German single-seat glider, 1932

The Grüne Post was a secondary trainer glider designed by Alexander Lippisch at the request of a German newspaper, the Grüne Post (Green Post), who distributed plans. Many were built by amateur groups.

==Design and development==

In 1932 the Grüne Post, a popular German Sunday newspaper, approached Alexander Lippisch, a successful glider designer, for plans of a club glider that they would make available to their one million readers. The resulting simple single seat aircraft, named after the paper, was broadly similar to his earlier Prüfling design of six years earlier. The performance of the two types was also similar.

The Grüne Post had a constant chord, unswept wooden wing built around two spars and fabric covered except at the leading edge, which was plywood skinned. Its tips were slightly angled outwards behind the leading edge, where the tips of the broad ailerons were cropped. It was supported over the fuselage on a short chord, thin, enclosed pylon, its leading edge vertical under the forward wing and sloping down to the upper fuselage under the trailing edge of the wing. The forward half of the fuselage was built on a 610 mm wide V-section platform, Zögling-style but with sloping side covering, onto which the controls and the single seat, with its back on the wing pylon, were mounted. The short nose section containing the cockpit opening could be removed for access or display. From each side of the platform a pair of streamlined, parallel lift struts braced the wing at about mid-span. Behind it the fuselage had a simple rectangular section structure.

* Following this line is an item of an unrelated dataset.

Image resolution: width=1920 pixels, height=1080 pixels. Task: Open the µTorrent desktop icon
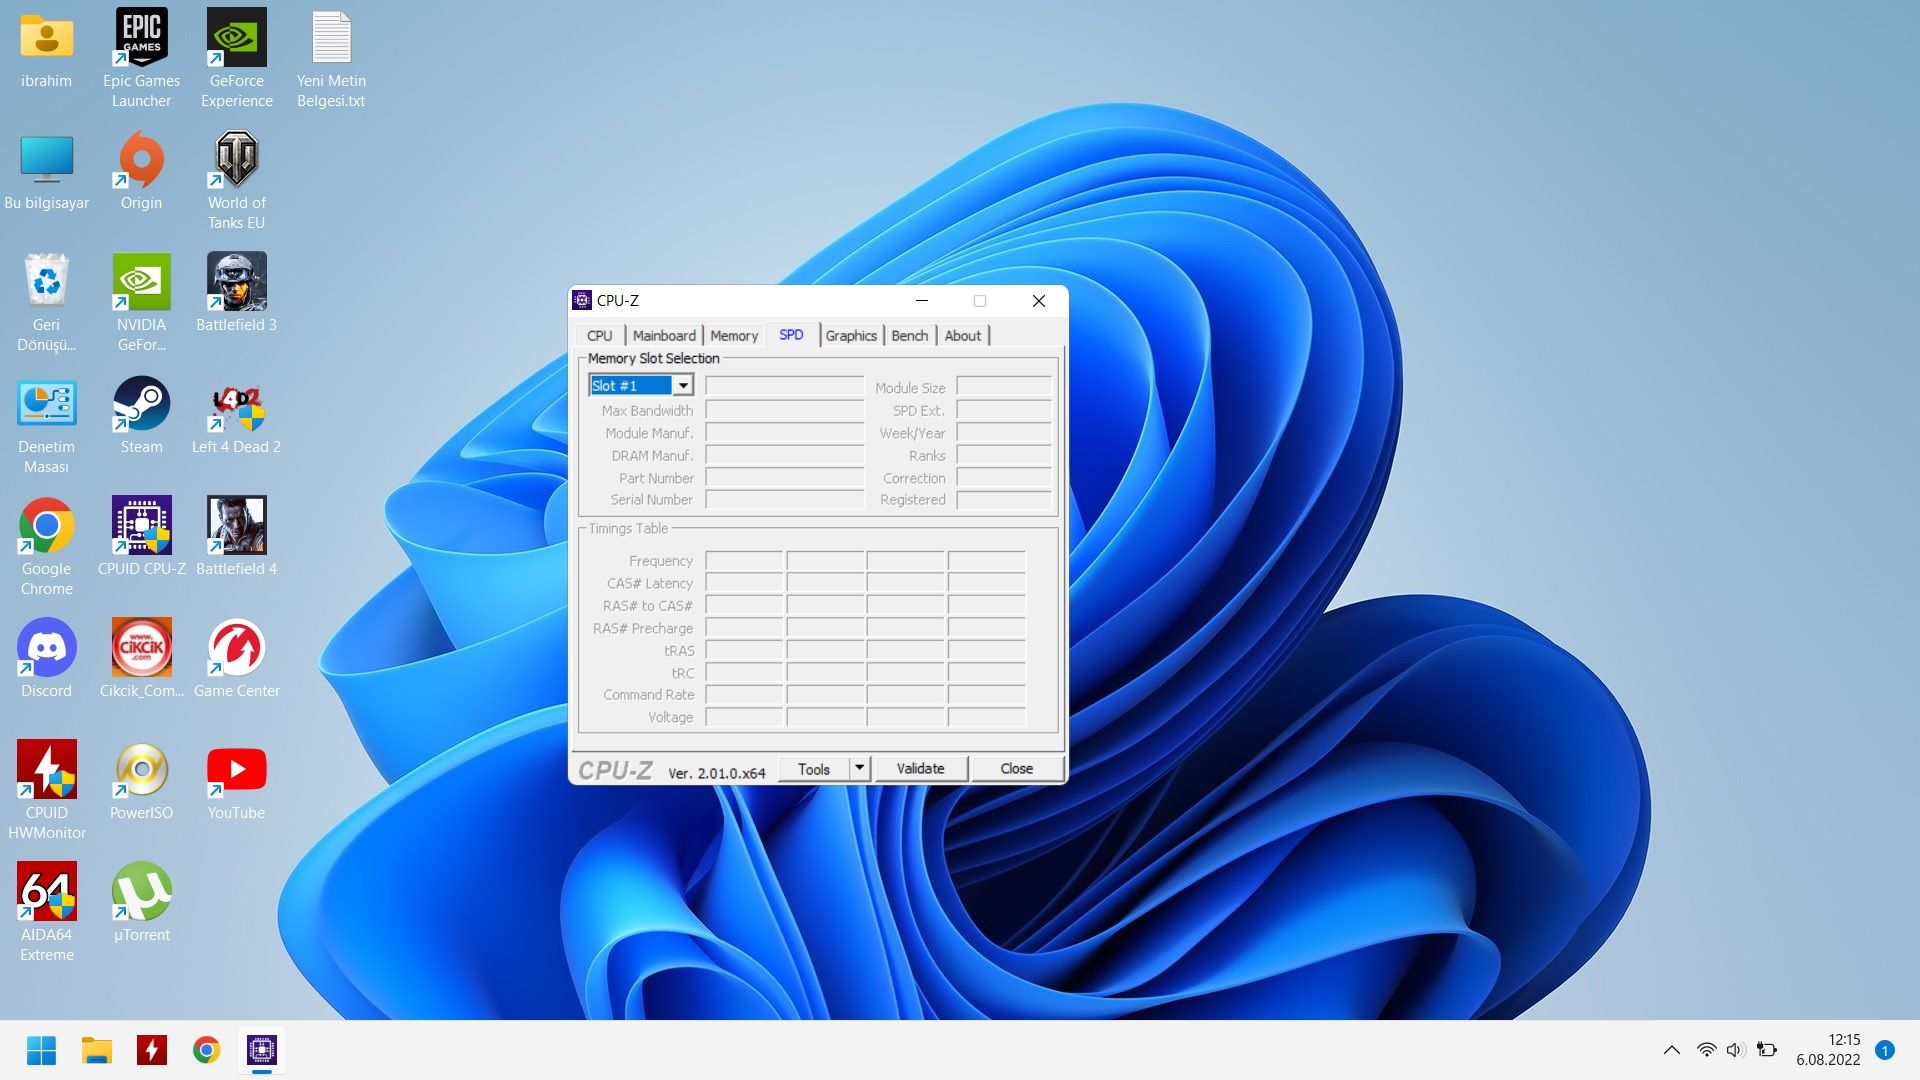[141, 892]
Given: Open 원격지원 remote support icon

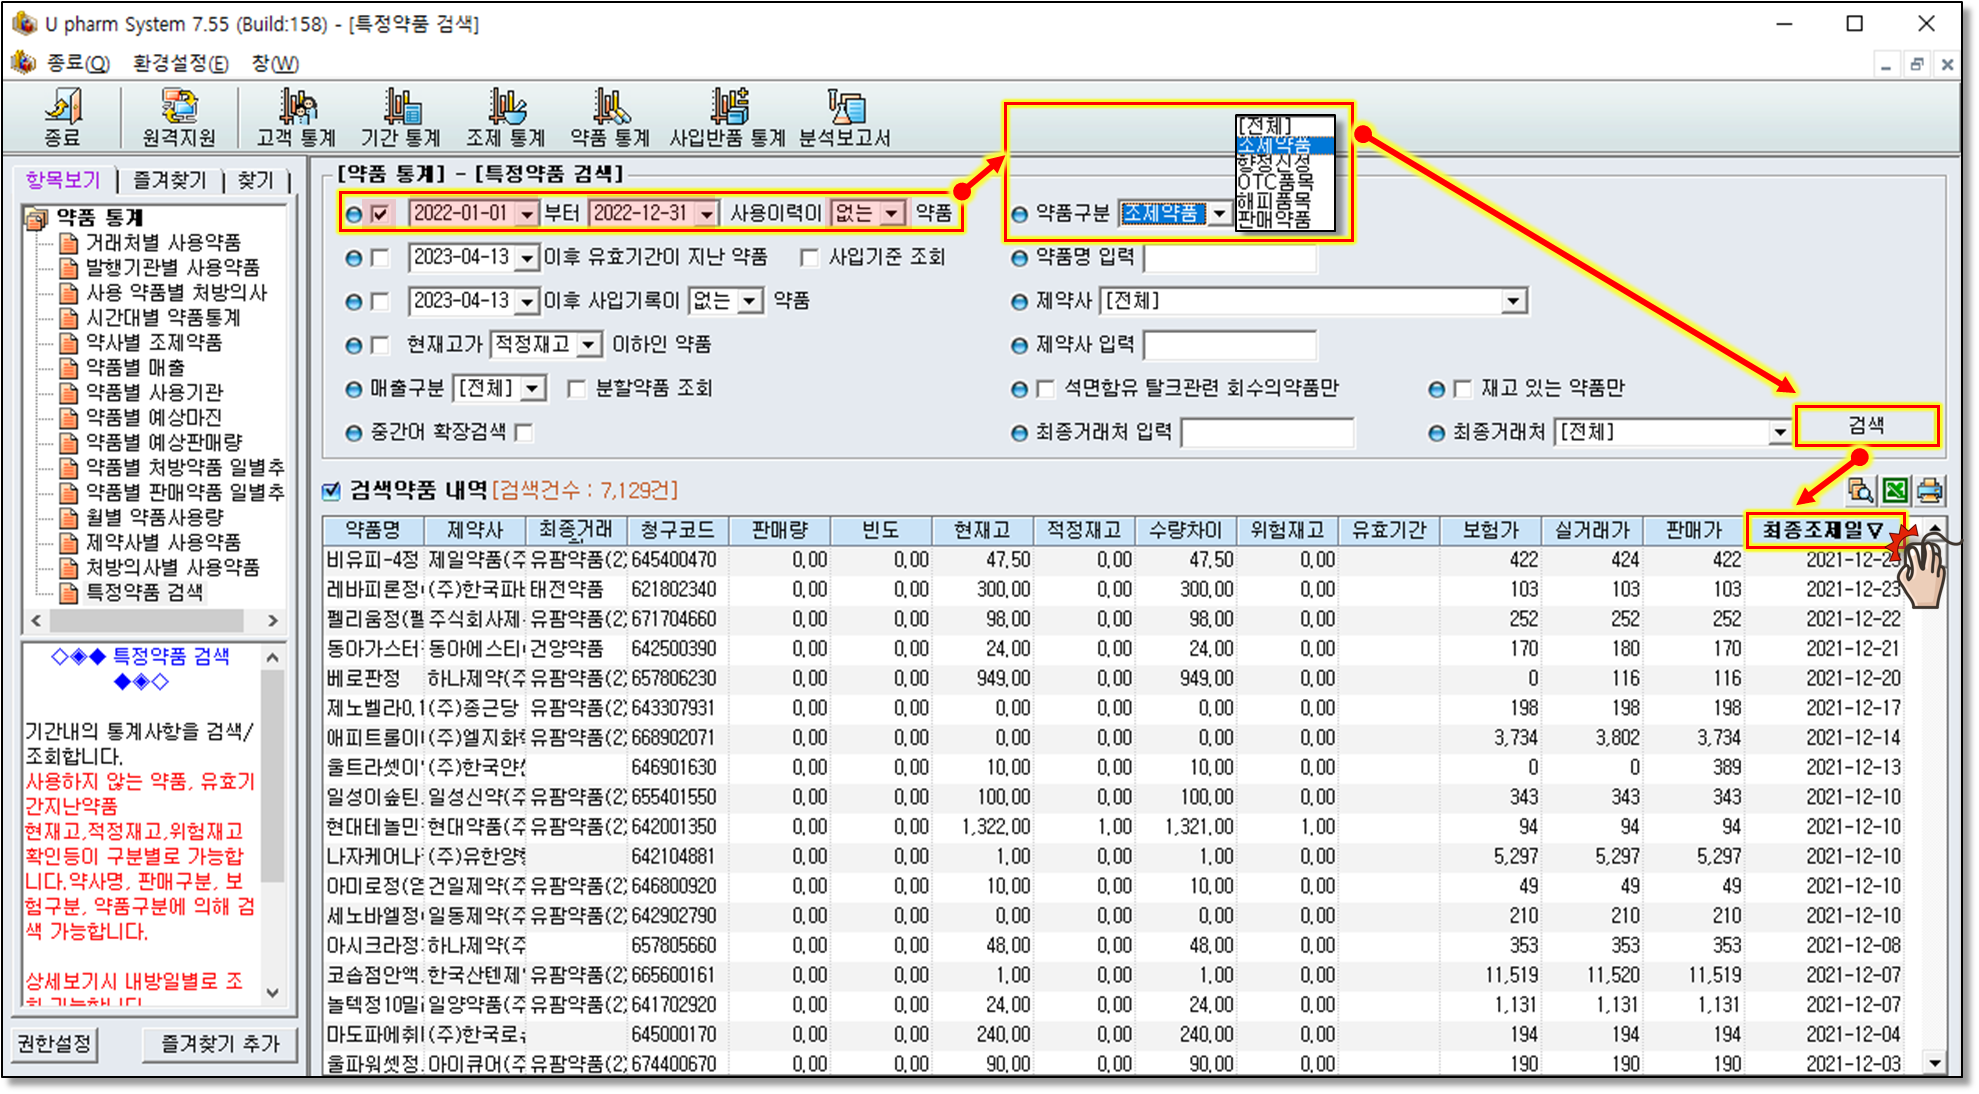Looking at the screenshot, I should coord(179,116).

The Grüne Post had a near rectangular horizontal tail of constant chord and slightly angled tips. A straight tapered, narrow fin was placed far enough aft that the rudder hinge line was almost beyond the elevator trailing edge; the rudder was also straight tapered, square tipped and reached down to the keel. The Grüne Post landed on a rubber sprung skid on the bottom of the fuselage platform, assisted by a small tail skid.

The first flight was in 1932 or 1933. Many Grüne Posts were amateur built from the plans available from the newspaper. The plans spread widely: two Grüne Posts were built in Hungary and one in Latvia. There is a replica in the German Gliding Museum on the Wasserkuppe but no originals in European museums.